Come possiamo invertire la tendenza?
“Dobbiamo raggiungere gli obiettivi di dimezzare le emissioni di gas climalteranti entro il 2030 e completare il processo di decarbonizzazione entro la metà del secolo. Siamo in ritardo nelle misure politiche su scala globale e a questo si sono aggiunte anche le incertezze geopolitiche, ma non abbiano altra scelta. Occorrono cambi radicali, come realizzare un 30% di aree protette entro il 2030 e aumentare gli sforzi di ripristino della biodiversità nelle aree agricole, nelle aree urbane e peri-urbane e comunque esterne alle aree protette per salvare la biodiversità, altrimenti corriamo il rischio di perdere, nell’arco di alcuni decenni, un milione su quattro delle specie conosciute. La biodiversità è importante, per il World economic forum nel 2019 il 50% del prodotto interno lordo mondiale era legato ad essa, e l’Ipbes, il corrispettivo dell’Ipcc sulla biodiversità, nel suo rapporto ‘ValuES’ include sia i valori strumentali che i valori detti relazionali, quelli culturali, spirituali e affettivi. Per invertire la tendenza possiamo ricorrere anche a quelle che sono chiamate ‘nature-based solutions’, come la conservazione di foreste, aree umide o prati stabili. Ancora, ripristinare pratiche come l’inerbimento, per evitare le erbe infestanti, o l’agricoltura biologica. Circa 10-12 miliardi di tonnellate di CO2 annue possono essere assorbite così, si tratterebbe di un terzo degli impegni di riduzione previsti”.

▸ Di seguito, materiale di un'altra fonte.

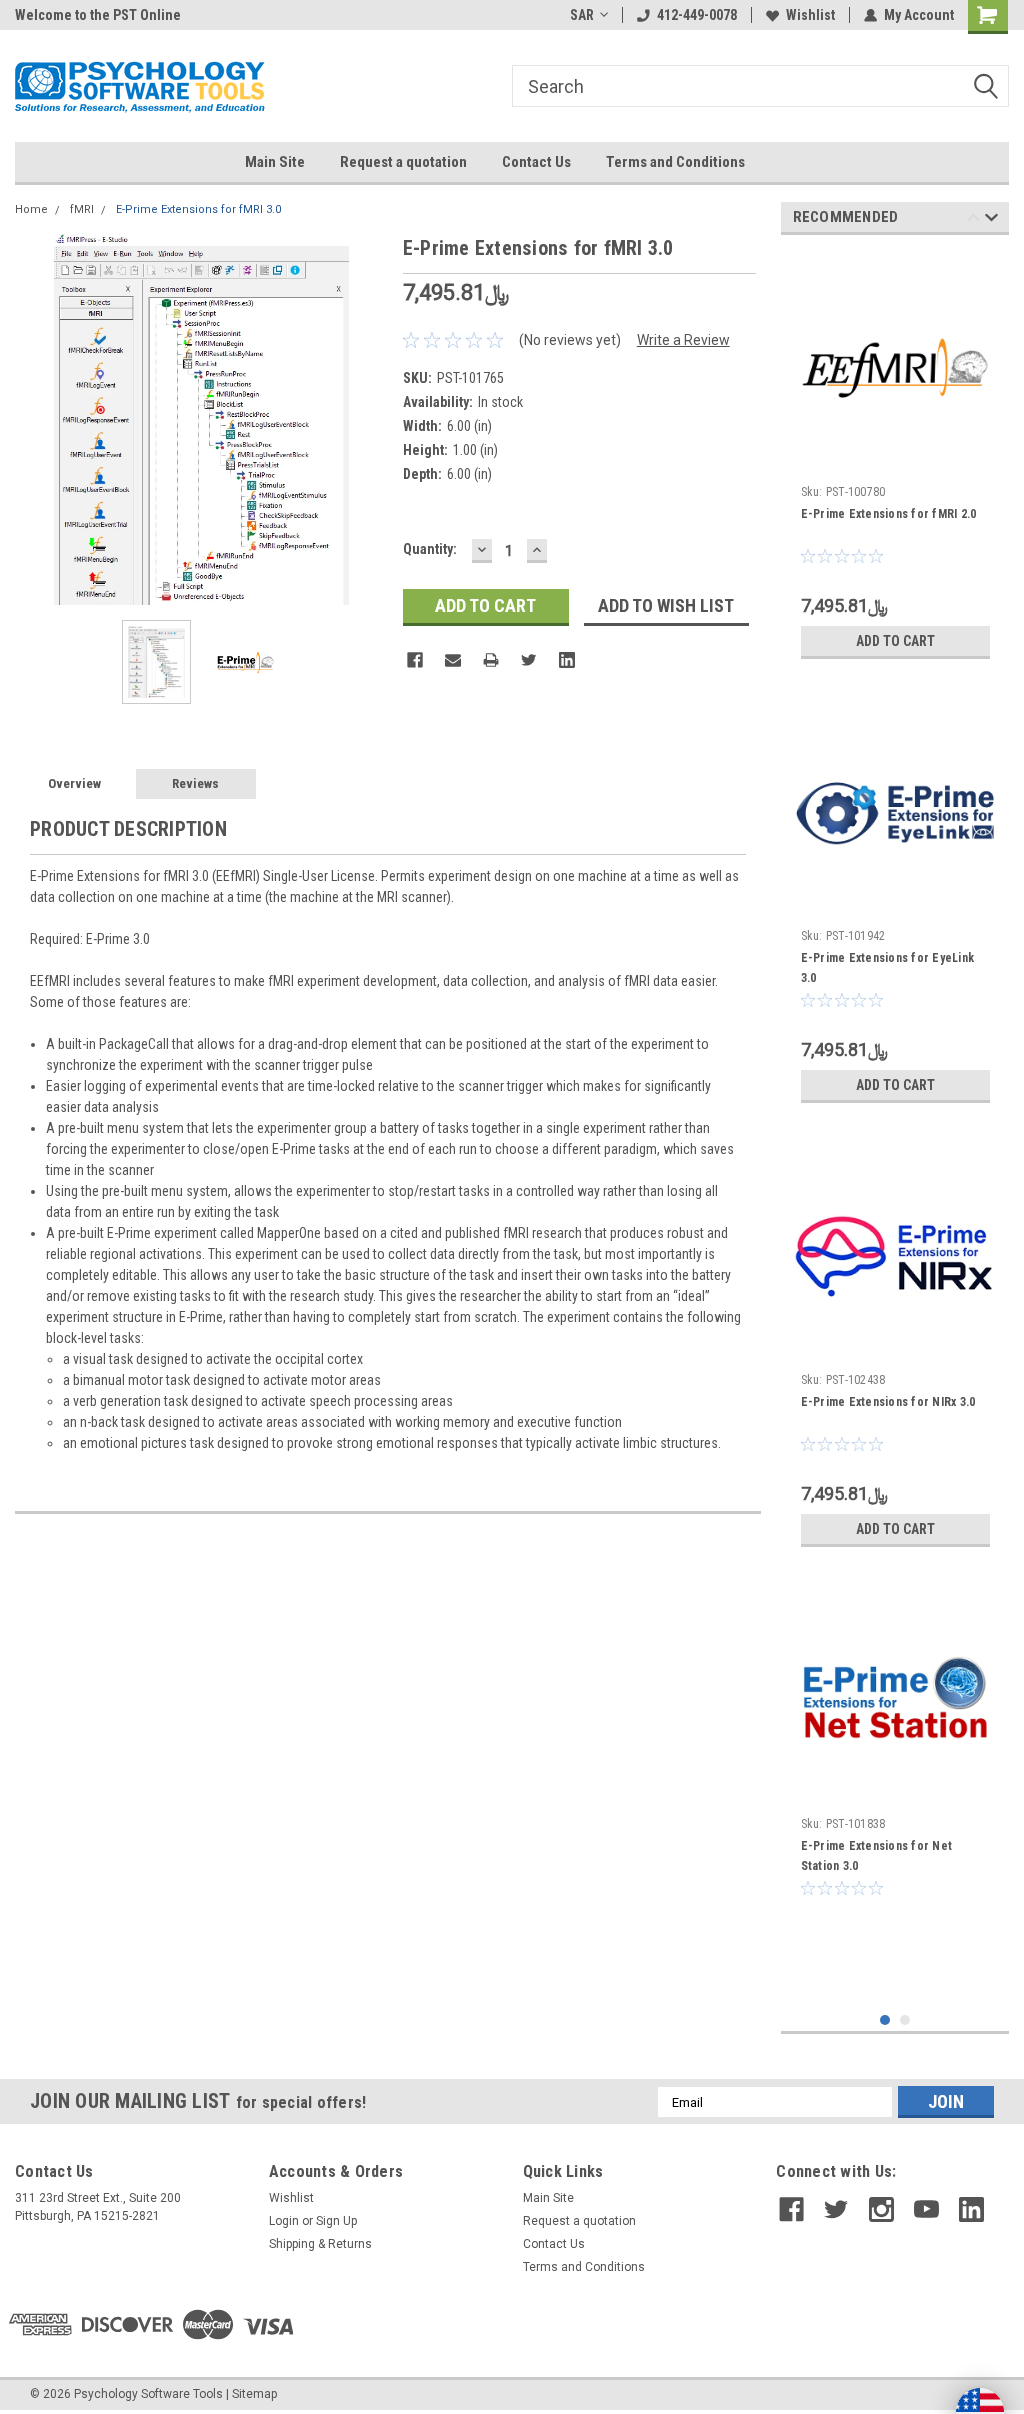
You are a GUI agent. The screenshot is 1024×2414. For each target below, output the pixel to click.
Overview (74, 783)
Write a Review (683, 340)
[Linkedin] (567, 660)
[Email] (453, 660)
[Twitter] (529, 660)
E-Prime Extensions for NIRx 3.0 (888, 1402)
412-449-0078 (697, 15)
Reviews (195, 783)
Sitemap (254, 2394)
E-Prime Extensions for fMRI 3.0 (198, 209)
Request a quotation (403, 162)
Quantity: (430, 549)
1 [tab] (885, 2020)
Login (284, 2221)
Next (368, 418)
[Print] (491, 660)
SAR (582, 15)
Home (31, 209)
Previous (35, 418)
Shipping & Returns (320, 2244)
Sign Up (336, 2221)
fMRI (82, 209)
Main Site (275, 162)
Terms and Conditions (675, 162)
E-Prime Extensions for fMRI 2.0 (889, 514)
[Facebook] (415, 660)
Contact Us (536, 162)
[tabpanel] (895, 459)
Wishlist (810, 15)
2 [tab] (905, 2020)
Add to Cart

Parte in Egitto la Cop27. Cosa dobbiamo aspettarci, dopo il vertice di Glasgow dello scorso anno?
“Il multilateralismo ambientale può diventare un terreno di pacificazione per il climate change e la perdita di biodiversità. Mi aspetto che riprenda la cooperazione internazionale, ci sono temi innovativi su cui si potrà costruire una nuova qualità della vita e un nuovo spirito di rapporti tra Paesi. Attendo inoltre un cambiamento di concezione da parte delle grandi imprese. Questi processi multilaterali erano finora appannaggio dei governi, mentre tutti gli altri portatori di interessi ne erano esclusi. La nuova bozza parla di inclusività, trasparenza e partecipazione e prevede che tutti i portatori d’interesse facciano la loro parte. Ricordiamoci che le grandi imprese sono importanti, senza di loro non possiamo pensare di dimezzare le emissioni entro il 2030. Per ottenere risultati significativi nei negoziati internazionali c’è bisogno di un clima collaborativo e di partecipazione agli impegni. I Paesi sviluppati devono trasferire finanziamenti, tecnologie e know how ai Paesi poveri per aiutarli ad adattarsi agli eventi estremi del climate change, per aiutarli a gestire bene le risorse della natura, realizzando per esempio un’area protetta”.
Quale può essere la strategicità dell’ambiente in processo di pace?
“Si potrebbe creare una cerniera tra i movimenti pacifisti e la comunità scientifica, per rendere più forte il messaggio dell’azione scientifica e la consapevolezza tra i cittadini”.